Question: Repeat the amortised analysis of simple persistent queues on two lists ( in a single - use case ) , but using the banker's method.

Repeat the amortised analysis of simple persistent queues on two lists (in a single-use case), but using the banker's method. What is the credit invariant?
Note that the reverse function on persistent lists is not defined in the notes: define it yourself! It should work in linear time.
FIFO and LIFO queues can be generalised to double-ended queues (often known as deques), which allow insertion and deletion from both ends of the queue. Generalise the persistent implementation of queues to fulfill an appropriate deque interface, and show that all operations can be performed in amortised constant time.
Hint: Consider what cases should have potential of 0/no credits. How can you obtain them from cases of high potential?

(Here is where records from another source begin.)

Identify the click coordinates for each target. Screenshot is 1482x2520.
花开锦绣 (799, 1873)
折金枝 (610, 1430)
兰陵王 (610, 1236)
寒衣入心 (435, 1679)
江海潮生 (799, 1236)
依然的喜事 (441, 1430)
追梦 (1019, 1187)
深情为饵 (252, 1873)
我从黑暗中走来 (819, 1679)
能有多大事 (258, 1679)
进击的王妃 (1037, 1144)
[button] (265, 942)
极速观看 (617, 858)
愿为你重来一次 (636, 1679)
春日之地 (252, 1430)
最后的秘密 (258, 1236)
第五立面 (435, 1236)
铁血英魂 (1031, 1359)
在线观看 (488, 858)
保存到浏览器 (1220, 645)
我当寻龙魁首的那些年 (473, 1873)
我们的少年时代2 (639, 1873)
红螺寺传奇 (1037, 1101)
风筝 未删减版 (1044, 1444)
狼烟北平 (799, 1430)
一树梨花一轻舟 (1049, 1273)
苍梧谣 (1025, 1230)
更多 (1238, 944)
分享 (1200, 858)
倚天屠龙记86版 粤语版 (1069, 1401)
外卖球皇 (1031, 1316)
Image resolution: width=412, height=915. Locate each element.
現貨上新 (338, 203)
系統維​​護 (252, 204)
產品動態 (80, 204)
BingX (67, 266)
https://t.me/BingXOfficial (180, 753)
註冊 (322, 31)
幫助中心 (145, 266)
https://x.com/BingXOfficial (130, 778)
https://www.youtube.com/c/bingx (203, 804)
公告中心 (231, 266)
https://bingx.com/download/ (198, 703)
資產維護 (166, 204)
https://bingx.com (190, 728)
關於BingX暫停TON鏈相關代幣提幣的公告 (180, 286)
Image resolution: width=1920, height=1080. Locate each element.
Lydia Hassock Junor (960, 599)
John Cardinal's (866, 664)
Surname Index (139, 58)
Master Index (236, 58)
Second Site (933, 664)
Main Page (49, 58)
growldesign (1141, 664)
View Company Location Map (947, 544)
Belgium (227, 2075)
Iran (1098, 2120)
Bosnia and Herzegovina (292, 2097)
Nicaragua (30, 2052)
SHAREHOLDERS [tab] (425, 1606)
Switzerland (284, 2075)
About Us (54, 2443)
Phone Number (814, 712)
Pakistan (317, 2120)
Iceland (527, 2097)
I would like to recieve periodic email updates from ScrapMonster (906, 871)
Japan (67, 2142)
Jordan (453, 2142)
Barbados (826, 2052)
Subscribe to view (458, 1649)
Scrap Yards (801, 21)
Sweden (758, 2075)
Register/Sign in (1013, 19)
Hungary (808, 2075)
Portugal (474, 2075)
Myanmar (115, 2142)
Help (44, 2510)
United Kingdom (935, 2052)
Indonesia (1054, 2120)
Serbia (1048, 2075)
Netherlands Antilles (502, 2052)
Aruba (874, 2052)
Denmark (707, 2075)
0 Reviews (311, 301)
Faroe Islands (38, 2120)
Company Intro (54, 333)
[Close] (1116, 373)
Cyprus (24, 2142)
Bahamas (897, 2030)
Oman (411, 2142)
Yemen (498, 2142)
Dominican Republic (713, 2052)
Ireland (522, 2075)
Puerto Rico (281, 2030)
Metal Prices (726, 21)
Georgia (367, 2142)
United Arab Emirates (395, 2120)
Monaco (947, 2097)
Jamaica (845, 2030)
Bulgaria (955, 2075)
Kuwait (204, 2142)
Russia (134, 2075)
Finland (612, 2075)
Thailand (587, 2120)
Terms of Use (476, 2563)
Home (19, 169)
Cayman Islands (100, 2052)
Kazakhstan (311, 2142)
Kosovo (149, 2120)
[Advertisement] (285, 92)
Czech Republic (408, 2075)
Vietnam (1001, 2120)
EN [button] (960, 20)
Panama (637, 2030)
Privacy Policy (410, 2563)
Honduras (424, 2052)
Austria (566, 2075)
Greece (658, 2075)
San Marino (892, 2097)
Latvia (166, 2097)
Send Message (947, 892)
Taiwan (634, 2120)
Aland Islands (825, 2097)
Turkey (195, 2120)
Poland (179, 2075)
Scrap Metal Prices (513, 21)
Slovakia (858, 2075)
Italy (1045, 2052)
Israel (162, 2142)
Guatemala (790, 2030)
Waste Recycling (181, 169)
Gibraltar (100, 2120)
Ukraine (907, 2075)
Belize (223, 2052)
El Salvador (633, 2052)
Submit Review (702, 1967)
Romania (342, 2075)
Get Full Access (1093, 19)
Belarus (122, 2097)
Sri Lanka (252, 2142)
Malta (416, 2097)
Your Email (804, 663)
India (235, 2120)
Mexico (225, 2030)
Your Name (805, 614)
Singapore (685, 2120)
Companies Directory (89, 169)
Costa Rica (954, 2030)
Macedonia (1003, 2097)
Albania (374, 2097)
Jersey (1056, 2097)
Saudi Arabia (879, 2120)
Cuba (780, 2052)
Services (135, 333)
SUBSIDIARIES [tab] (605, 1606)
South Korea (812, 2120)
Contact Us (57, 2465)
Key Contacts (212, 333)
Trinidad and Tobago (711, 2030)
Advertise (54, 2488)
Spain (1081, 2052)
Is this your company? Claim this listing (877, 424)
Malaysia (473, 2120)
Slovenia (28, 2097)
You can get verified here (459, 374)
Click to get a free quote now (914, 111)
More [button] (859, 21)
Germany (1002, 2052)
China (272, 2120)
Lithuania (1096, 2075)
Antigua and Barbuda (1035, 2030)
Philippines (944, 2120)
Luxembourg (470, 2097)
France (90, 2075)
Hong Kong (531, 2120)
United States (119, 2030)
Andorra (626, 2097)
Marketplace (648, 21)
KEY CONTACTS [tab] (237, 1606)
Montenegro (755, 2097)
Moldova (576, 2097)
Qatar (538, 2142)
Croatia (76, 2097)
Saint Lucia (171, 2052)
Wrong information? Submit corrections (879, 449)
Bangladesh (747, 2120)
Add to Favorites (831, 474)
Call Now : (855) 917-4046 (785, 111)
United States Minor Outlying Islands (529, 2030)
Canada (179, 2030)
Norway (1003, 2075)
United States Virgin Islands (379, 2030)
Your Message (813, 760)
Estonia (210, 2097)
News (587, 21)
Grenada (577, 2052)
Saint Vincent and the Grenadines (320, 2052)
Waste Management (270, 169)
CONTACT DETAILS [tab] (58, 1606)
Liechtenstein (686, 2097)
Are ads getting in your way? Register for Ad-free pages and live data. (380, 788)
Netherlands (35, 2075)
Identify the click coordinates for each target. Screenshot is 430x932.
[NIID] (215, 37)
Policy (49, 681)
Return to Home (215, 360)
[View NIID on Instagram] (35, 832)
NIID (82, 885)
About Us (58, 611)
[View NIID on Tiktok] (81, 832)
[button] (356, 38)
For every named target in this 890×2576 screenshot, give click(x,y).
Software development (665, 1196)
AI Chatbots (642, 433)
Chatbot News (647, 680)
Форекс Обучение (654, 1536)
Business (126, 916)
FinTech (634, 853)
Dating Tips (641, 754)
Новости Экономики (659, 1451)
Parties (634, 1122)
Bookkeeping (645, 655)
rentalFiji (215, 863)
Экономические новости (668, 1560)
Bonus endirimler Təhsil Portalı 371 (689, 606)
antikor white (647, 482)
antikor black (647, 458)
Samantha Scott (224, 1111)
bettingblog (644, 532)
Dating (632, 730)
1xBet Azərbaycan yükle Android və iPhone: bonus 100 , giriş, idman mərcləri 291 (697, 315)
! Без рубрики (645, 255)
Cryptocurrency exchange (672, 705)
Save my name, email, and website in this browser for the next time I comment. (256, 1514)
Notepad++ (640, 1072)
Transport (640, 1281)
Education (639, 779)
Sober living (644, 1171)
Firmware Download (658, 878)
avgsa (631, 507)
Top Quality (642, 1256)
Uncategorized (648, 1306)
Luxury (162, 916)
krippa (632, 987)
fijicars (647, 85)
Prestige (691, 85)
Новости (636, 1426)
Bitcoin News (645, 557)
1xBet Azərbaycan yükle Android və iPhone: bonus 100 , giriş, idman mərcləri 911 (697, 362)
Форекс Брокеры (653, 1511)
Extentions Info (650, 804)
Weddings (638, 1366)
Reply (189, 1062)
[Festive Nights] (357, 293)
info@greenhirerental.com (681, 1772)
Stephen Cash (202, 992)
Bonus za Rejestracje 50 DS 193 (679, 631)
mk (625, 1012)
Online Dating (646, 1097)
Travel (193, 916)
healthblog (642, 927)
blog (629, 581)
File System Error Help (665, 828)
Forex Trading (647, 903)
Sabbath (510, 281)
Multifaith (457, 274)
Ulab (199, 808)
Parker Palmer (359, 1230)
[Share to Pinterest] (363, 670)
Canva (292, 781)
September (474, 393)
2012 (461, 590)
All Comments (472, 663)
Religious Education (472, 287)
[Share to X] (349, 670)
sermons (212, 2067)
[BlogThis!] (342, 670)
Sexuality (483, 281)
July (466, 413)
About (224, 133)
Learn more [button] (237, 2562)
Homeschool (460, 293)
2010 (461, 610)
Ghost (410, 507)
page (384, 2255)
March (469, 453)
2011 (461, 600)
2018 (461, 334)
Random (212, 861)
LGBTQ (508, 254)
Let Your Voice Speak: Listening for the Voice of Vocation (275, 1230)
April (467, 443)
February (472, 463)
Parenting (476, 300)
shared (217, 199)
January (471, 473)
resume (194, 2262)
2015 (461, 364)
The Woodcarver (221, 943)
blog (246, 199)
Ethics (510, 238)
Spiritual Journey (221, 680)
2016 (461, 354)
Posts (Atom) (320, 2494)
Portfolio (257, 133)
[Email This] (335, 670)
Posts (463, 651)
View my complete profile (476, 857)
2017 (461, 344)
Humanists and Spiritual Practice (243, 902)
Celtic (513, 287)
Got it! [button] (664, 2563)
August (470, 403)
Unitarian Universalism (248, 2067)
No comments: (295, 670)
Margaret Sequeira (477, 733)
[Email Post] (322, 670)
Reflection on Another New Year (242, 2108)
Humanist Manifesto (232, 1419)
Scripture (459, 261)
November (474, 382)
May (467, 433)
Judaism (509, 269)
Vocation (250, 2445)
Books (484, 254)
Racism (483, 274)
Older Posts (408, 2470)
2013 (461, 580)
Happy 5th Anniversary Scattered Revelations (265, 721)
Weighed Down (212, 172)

The amortised complexity doesn't always need to be constant. Show that the union-find data structure with arbitrary unions (i.e., no optimisation of unions, can always pick left as a root, for instance), but with path compression supports both union and find operations in amortised time O(log n).
Hint: The analysis is slightly more complex this time. It is enough to consider find and union with the assumption that union is always called on roots of the respective sets (since find has the same complexity) in my analysis, both of these take logarithmic time. Banker's method was much more natural for me here, and all nodes except for roots and leaves contained some credits in my invariant.